When Lehmann Bros. collapsed in September 2008, investors panicked. As the market tumbled, many sold their equity holdings -- and then stayed on the sidelines in cash for the next few years.

Big mistake, of course. "It wasn't very long after, maybe a year, before a diversified [60% stocks/40% bonds] portfolio was up over those who'd stayed in cash," points out Rod Greenshields, consulting director of Russell Investments' Private Client Services, and the author of Russell's most recent Financial Professional Outlook survey.

But overriding client emotions and persuading them to do what they ought to do can be tricky. The most recent version of the quarterly FPO survey, released Thursday, dug into this area of behavioral finance and found that 39% of the advisors say they work with all clients to develop a written investment policy statement, which can guide clients' strategy in times of flux.

That's an approach Greenshields recommends. "They're useful commitment devices," he says. "If you have a conversation with a client and get them to agree to long-term goals, you then have legitimacy in bringing them back to [those goals]. By reminding them of [their decisions] last year and year before, you help them be consistent with that person who wasn't in the midst of the euro crisis , or the Cyprus crisis," he adds.

"You can get a lot more buy-in with the investor with a conversation like that than by just telling them, 'You shouldn't worry about A or B or C,'" he says.


Among the other findings of the survey, which queried 479 advisors in February:

  • Advisors and clients have wildly varying outlooks. Among advisors, 72% said they are optimistic about the capital markets over the next three years -- but only 21% said their clients shared their optimism.
  • Client sentiment varies widely by generation. When asked to break down client sentiment by age, advisors reported big differences. Relatively few advisors (13%) reported that clients over 66 were optimistic about the markets; and only about a quarter found boomers to be optimistic. But many more advisors (42%-45%) said that their Gen X and Gen Y clients were optimistic. (Similarly, more advisors reported pessimism among their older clients than younger investors.)
  • Clients are worried about current events.
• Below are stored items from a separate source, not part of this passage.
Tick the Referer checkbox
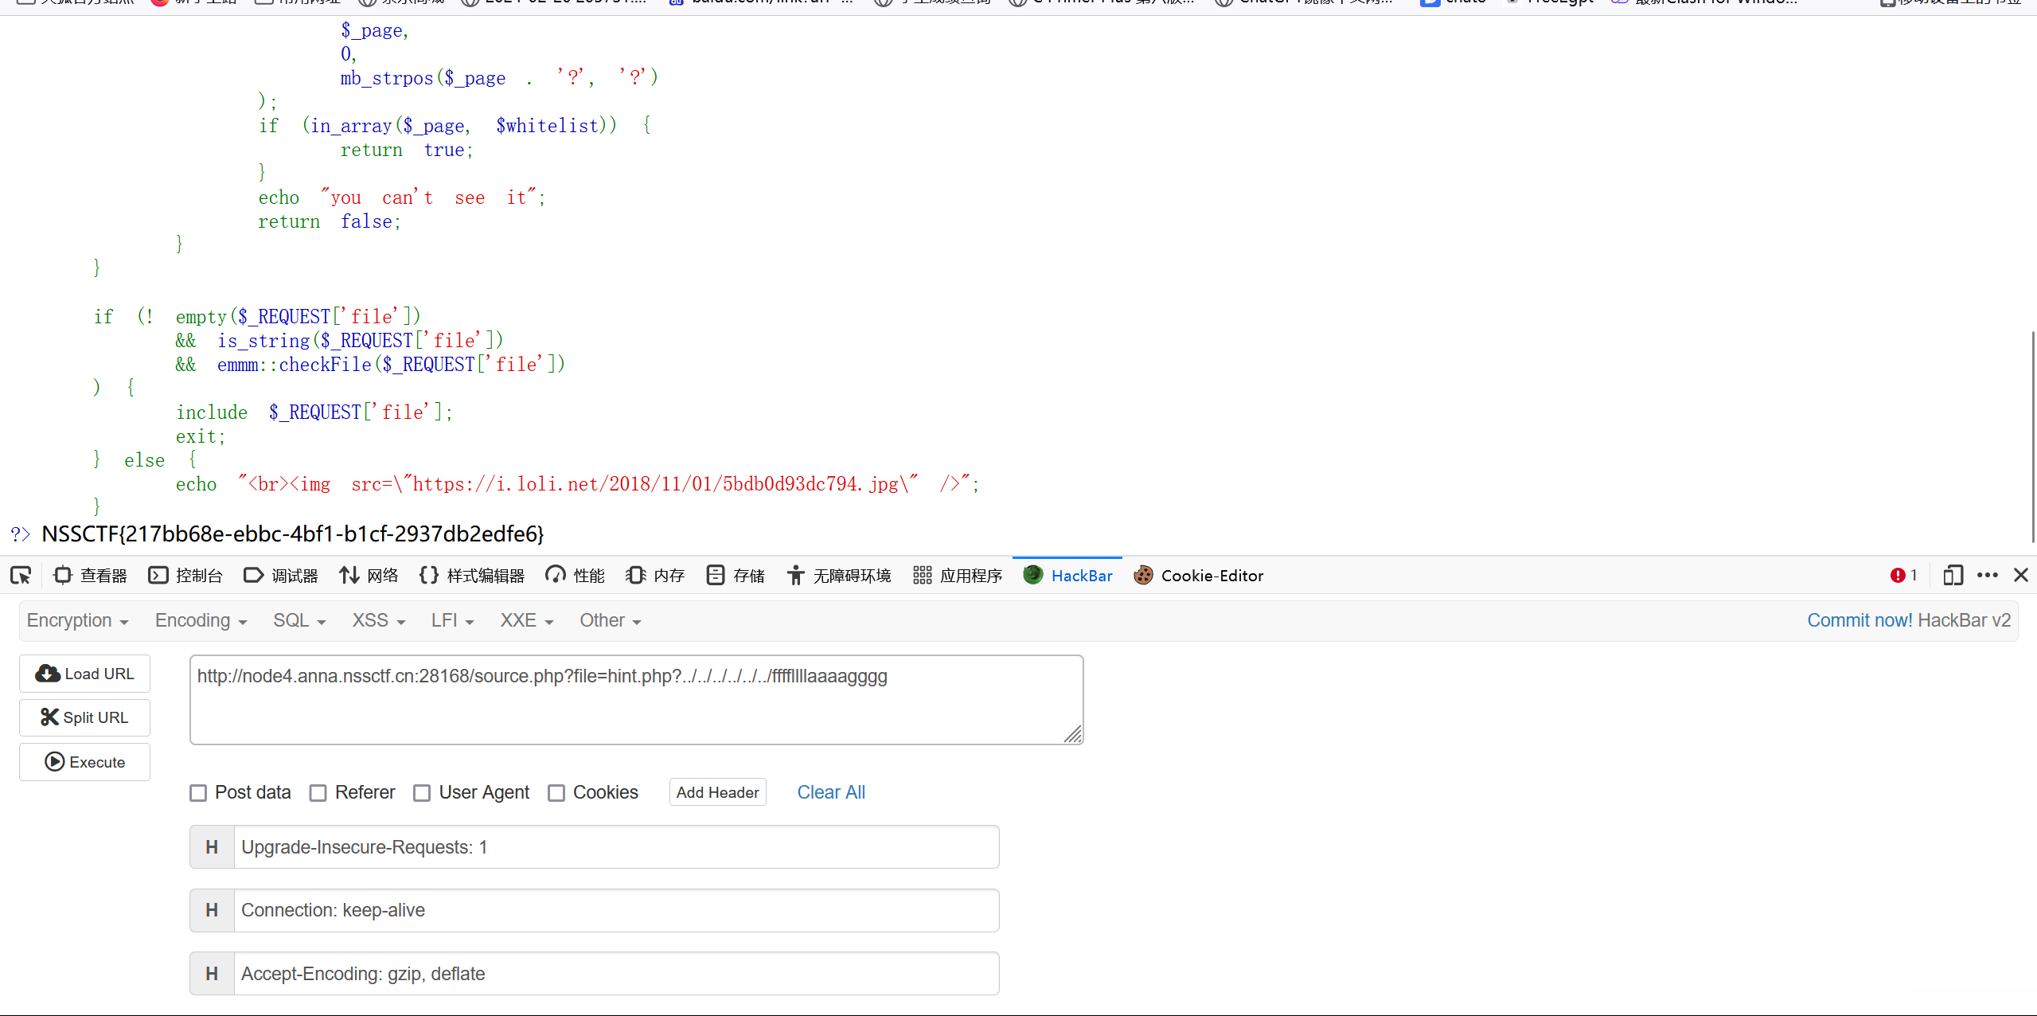pos(318,793)
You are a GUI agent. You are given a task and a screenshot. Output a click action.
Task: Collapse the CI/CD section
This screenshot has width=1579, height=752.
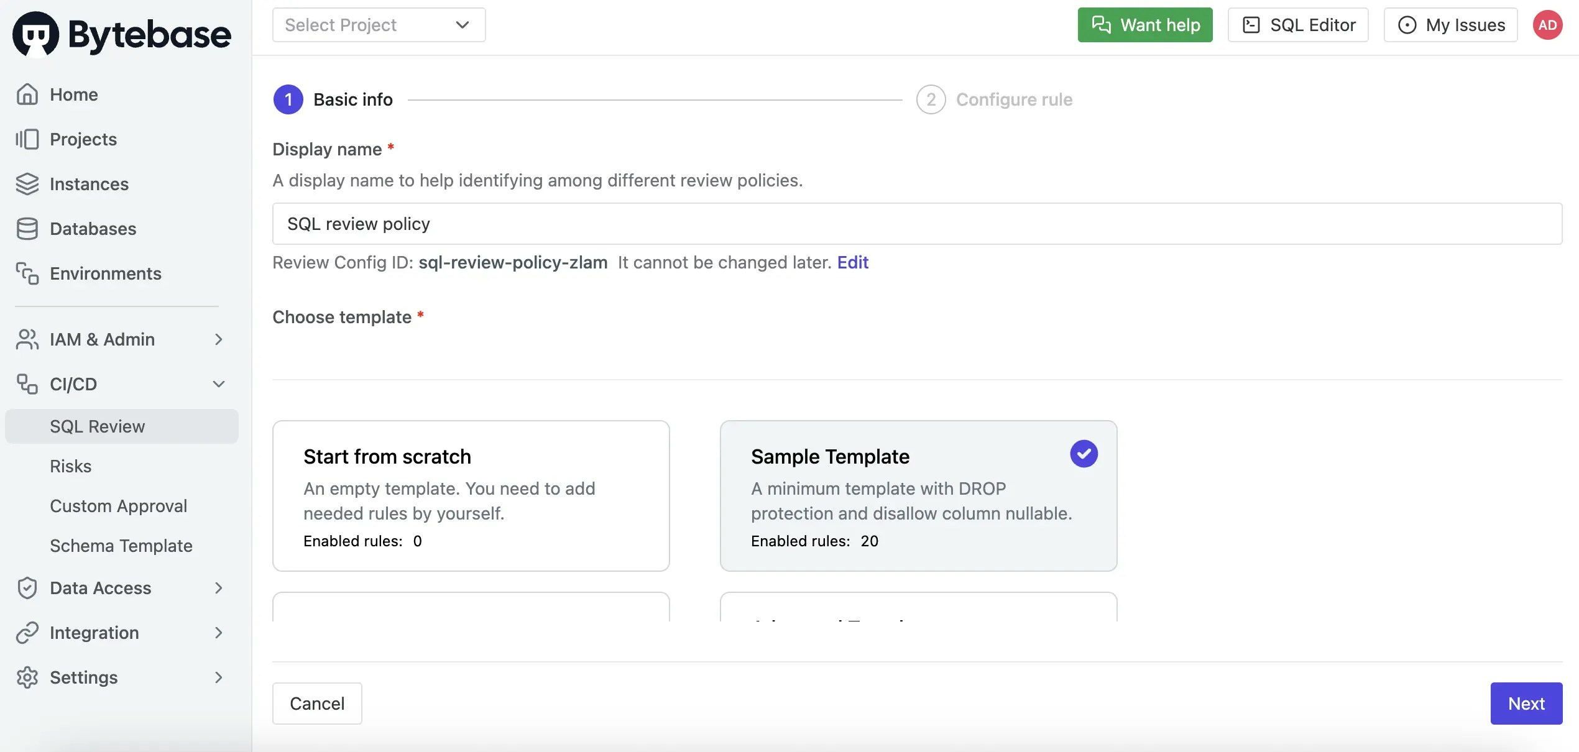pyautogui.click(x=219, y=384)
When asked about client-initiated conversations, 63% of advisors said government policy concerns were the dominant theme. (By contrast, advisors said the conversations they were initiating most were about portfolio rebalancing.)

When clients panic, says Greenshields, the best thing advisors can do is to keep them focused on their long-term goals: "You can't deny [clients'] fear and concerns, but redirect them to productive things under their control -- [such as] investing intelligently in a way that's well diversified and can handle these shocks."